Morton Downey: The Movie

Whether it’s Glenn Beck stretching the boundaries of reason to brand President Obama “a racist” or Rush Limbaugh’s “slut-gate” imbroglio, some conservative-talk pundits have devolved into far-right caricatures obsessed with headline-grabbing one-upmanship. And their millions of acolytes—including, apparently, certain Supreme Court justices—eat it up.

But before all this, there was Morton Downey Jr.

From 1987 to 1989, he hosted The Morton Downey Jr. Show. Produced at the Channel 9 studios in Secaucus, N.J., the program featured its Gordon Gekko-styled ringmaster spitting conservative venom at his guests over hot-button issues such as the death penalty and abortion, while a live studio audience of right-wingers, nicknamed “The Beast,” cheered him on. The show became a national sensation, with Downey front and center as the swaggering mouthpiece for working-class outrage. His meteoric rise and fall is captured in Évocateur: The Morton Downey Jr. Movie, a documentary that made its premiere at the 2012 Tribeca Film Festival.

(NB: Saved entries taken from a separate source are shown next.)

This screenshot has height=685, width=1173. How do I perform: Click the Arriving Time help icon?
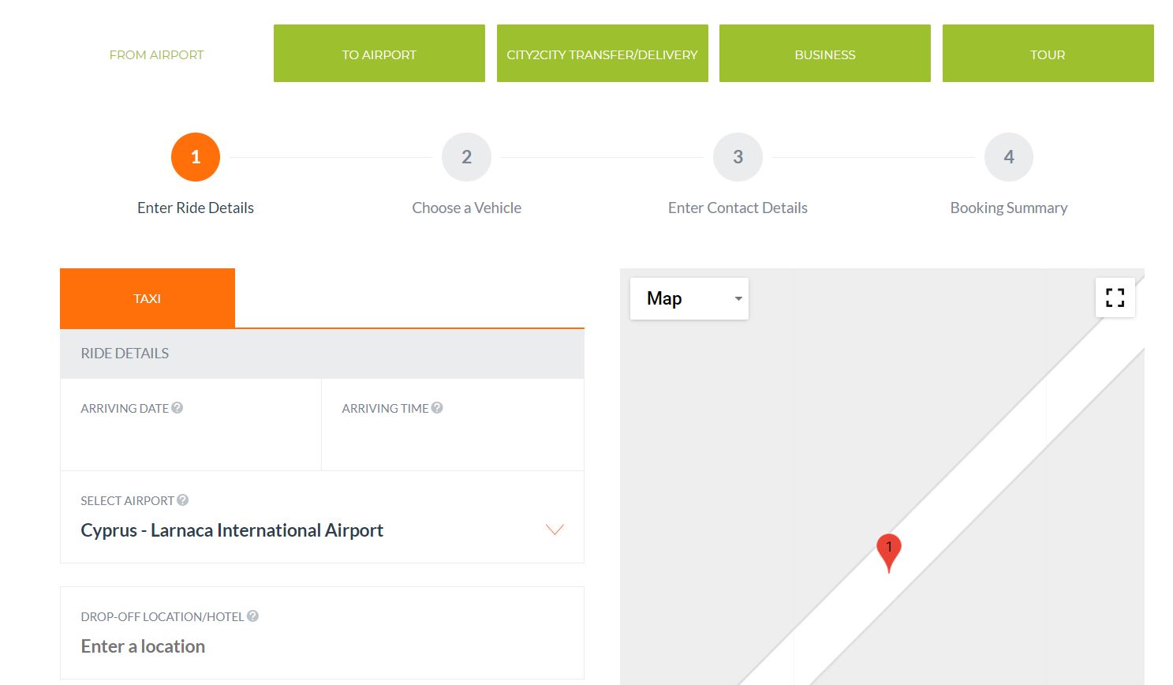coord(437,408)
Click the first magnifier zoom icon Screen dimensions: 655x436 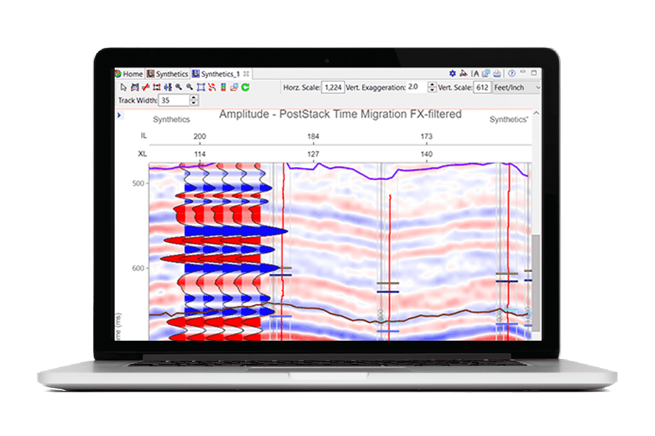click(x=179, y=87)
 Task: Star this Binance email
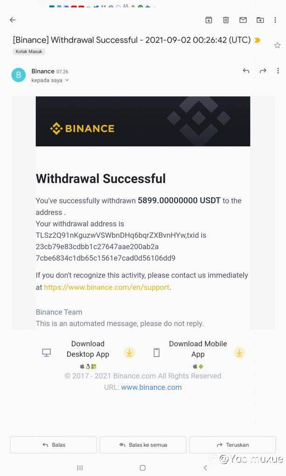(x=277, y=46)
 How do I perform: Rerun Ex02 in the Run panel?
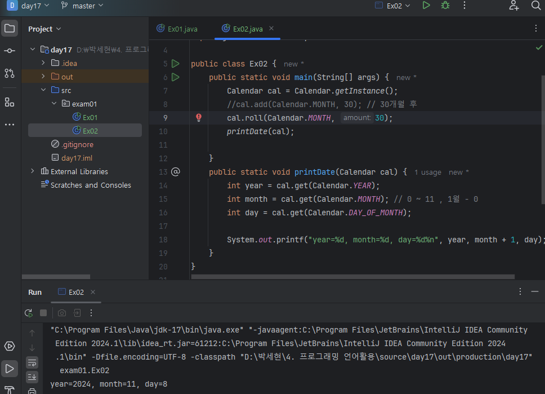pyautogui.click(x=29, y=313)
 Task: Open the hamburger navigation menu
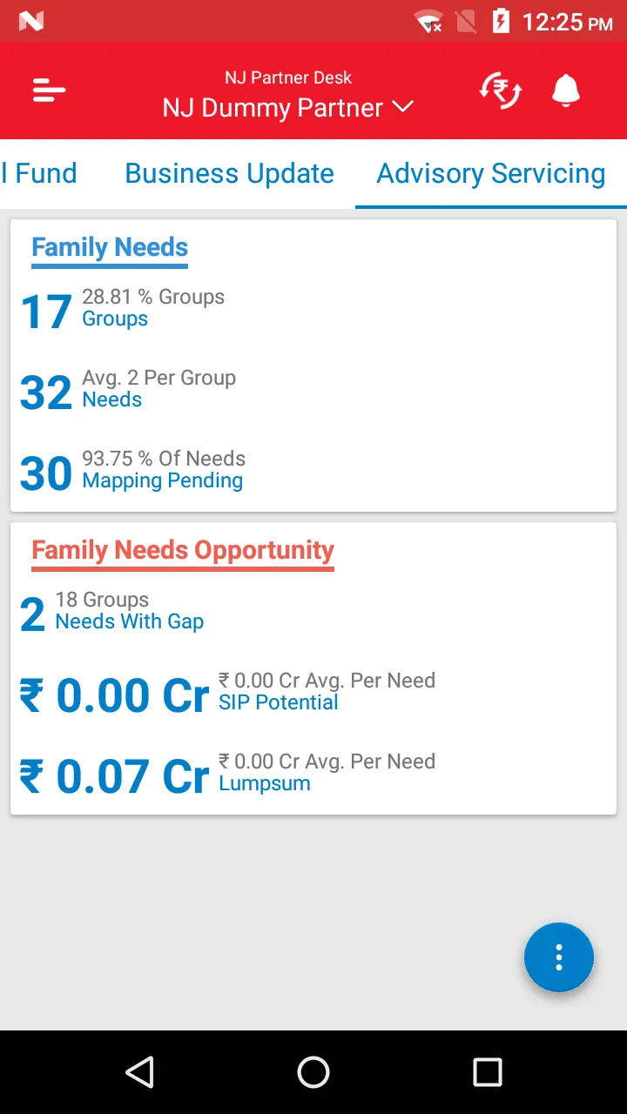[x=50, y=91]
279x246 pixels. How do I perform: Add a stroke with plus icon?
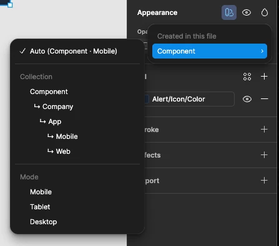264,130
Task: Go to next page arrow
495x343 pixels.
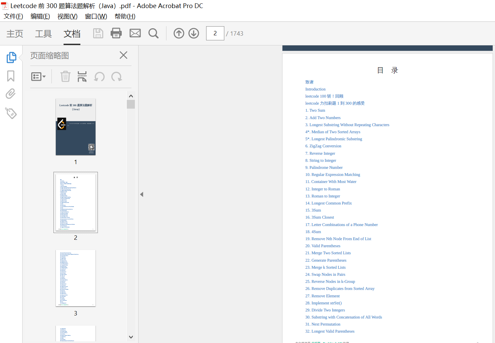Action: pos(194,33)
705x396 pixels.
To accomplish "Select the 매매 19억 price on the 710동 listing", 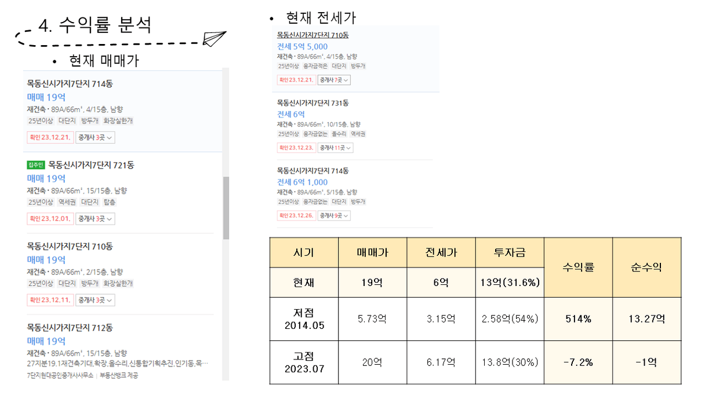I will 46,260.
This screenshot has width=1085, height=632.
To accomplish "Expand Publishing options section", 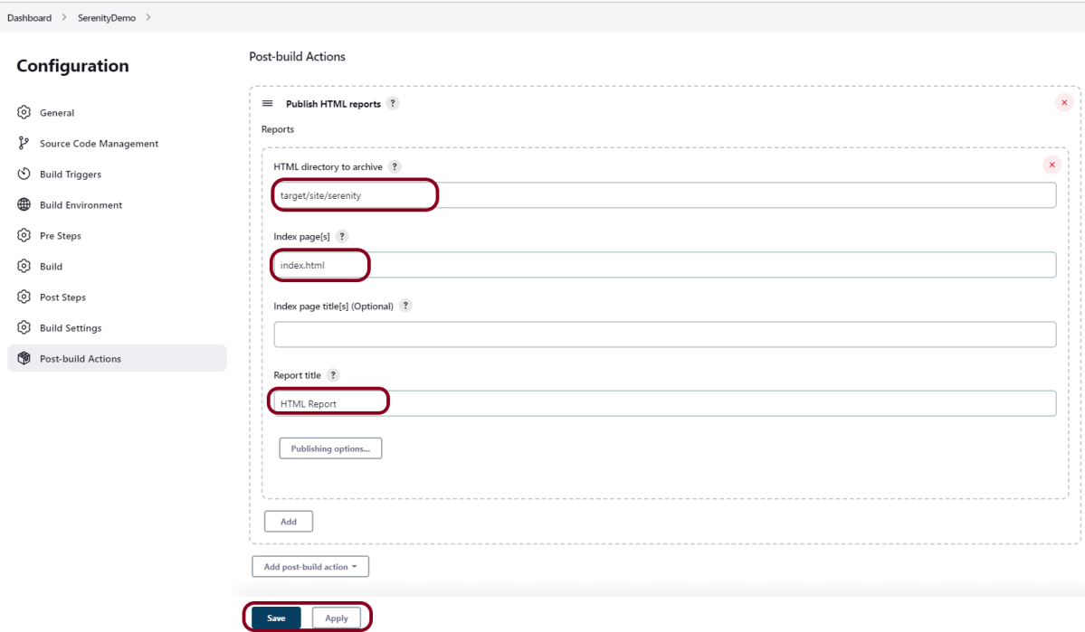I will [330, 448].
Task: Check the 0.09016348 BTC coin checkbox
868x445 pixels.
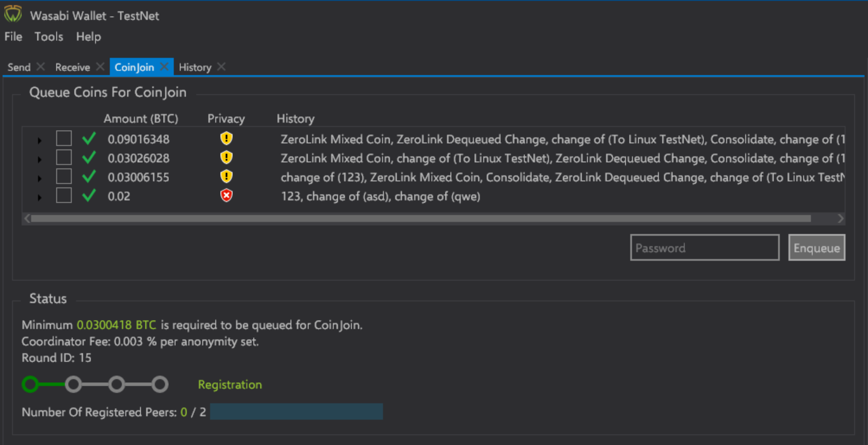Action: [x=64, y=139]
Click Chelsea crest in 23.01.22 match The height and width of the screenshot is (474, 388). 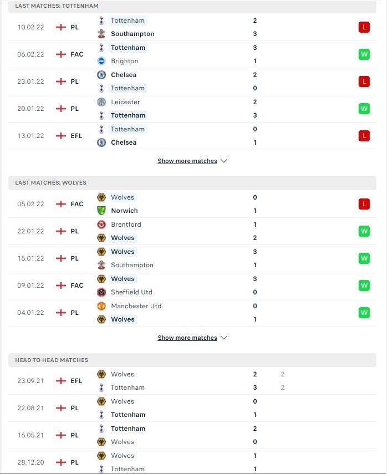pos(101,75)
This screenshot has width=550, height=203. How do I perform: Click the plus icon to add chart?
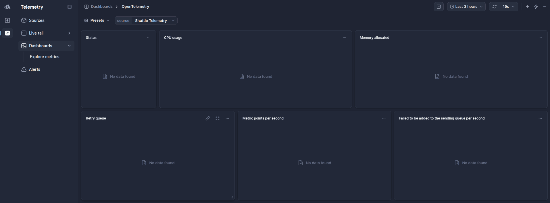528,7
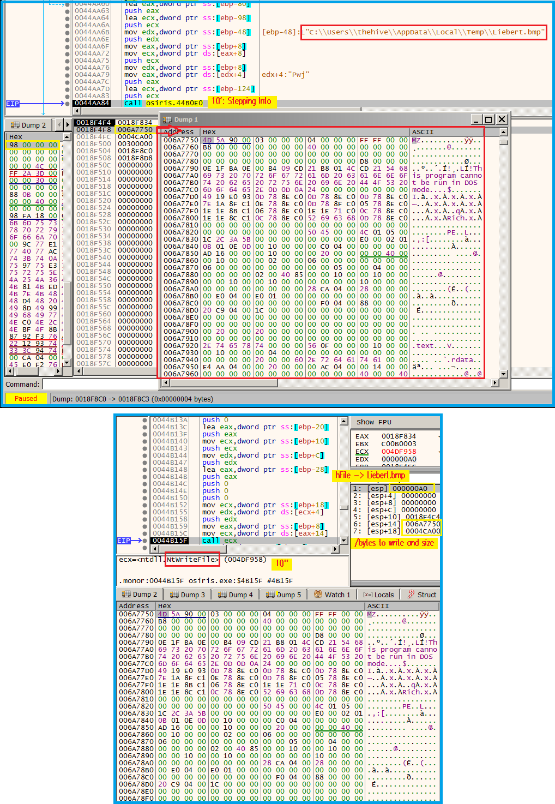The width and height of the screenshot is (555, 804).
Task: Select the ECX register value 004DF958
Action: [399, 452]
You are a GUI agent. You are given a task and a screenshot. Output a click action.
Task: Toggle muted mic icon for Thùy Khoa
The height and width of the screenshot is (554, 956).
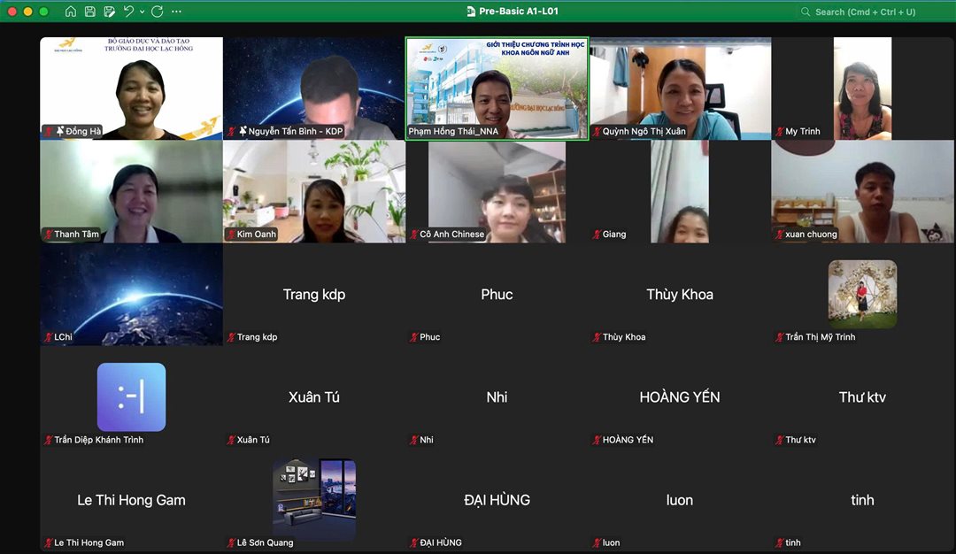pos(597,337)
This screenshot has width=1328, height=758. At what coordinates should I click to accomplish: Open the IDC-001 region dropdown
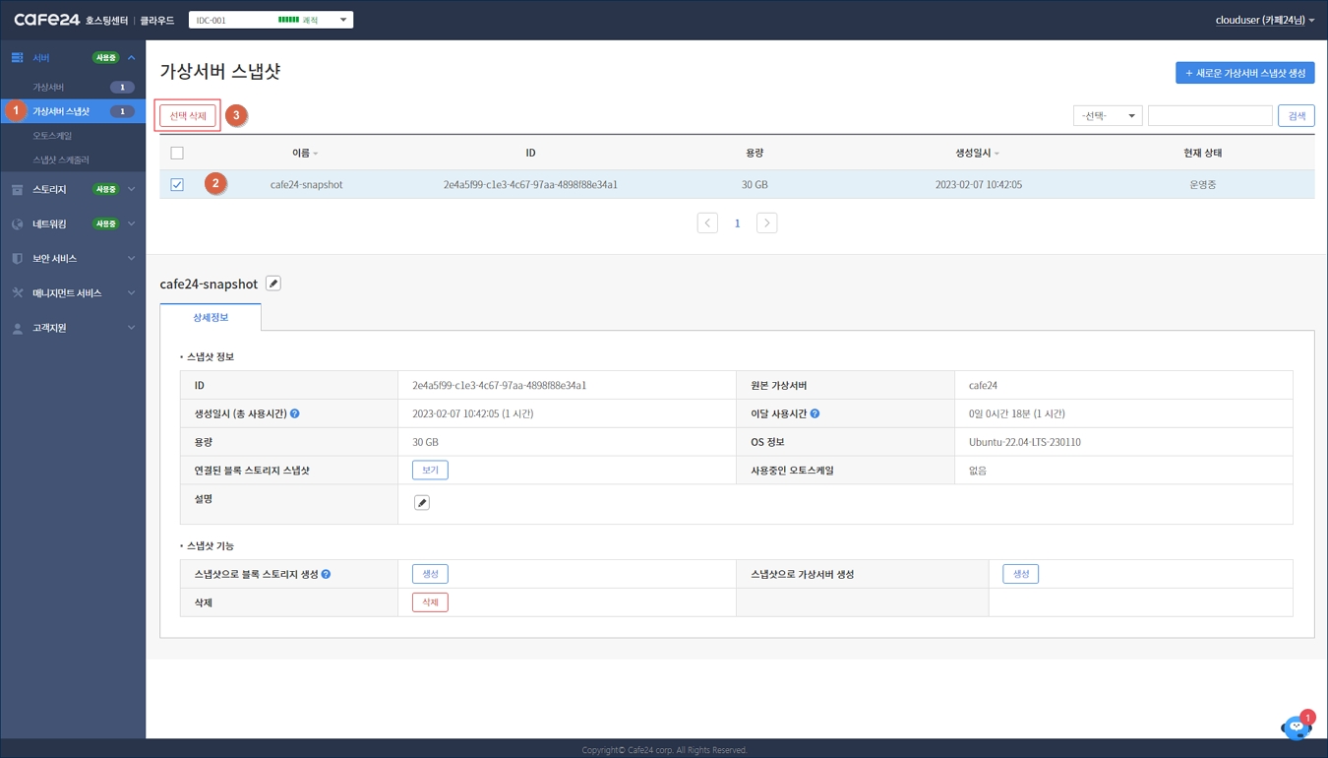tap(271, 20)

Directed by the filmmaking trio of Seth Kramer, Daniel A. Miller, and Jeremy Newberger, all childhood fans of The Morton Downey Jr. Show, the film opens with a scene from Glenn Beck’s “Restoring Honor” rally in Washington, D.C., providing a direct parallel between Beck and Downey, the pioneer of “trash TV.”

“The difference between him and the current spate of conservative pundits today is he wasn’t a pussy. He’d get in your face,” Newberger told The Daily Beast. “Today’s Downey reduxes are very protected by the machinery of the Fox News network, and you can barely get someone with a different opinion on the show who’s not completely controlled by the host.”

Downey grew up in the shadow of his father, the Irish tenor Morton Downey, and vowed to eclipse his fame one day. He was an aspiring singer and poet, and, since the Downeys were close friends of the Kennedys’, a liberal. After the assassination of Robert F. Kennedy, a young Downey even composed a collection of poetry, Quiet Thoughts Make the Loudest Noise. But Downey wasn’t blessed with the voice or the looks to make it as a singer, and soon he embraced an abrasive right-wing populist persona.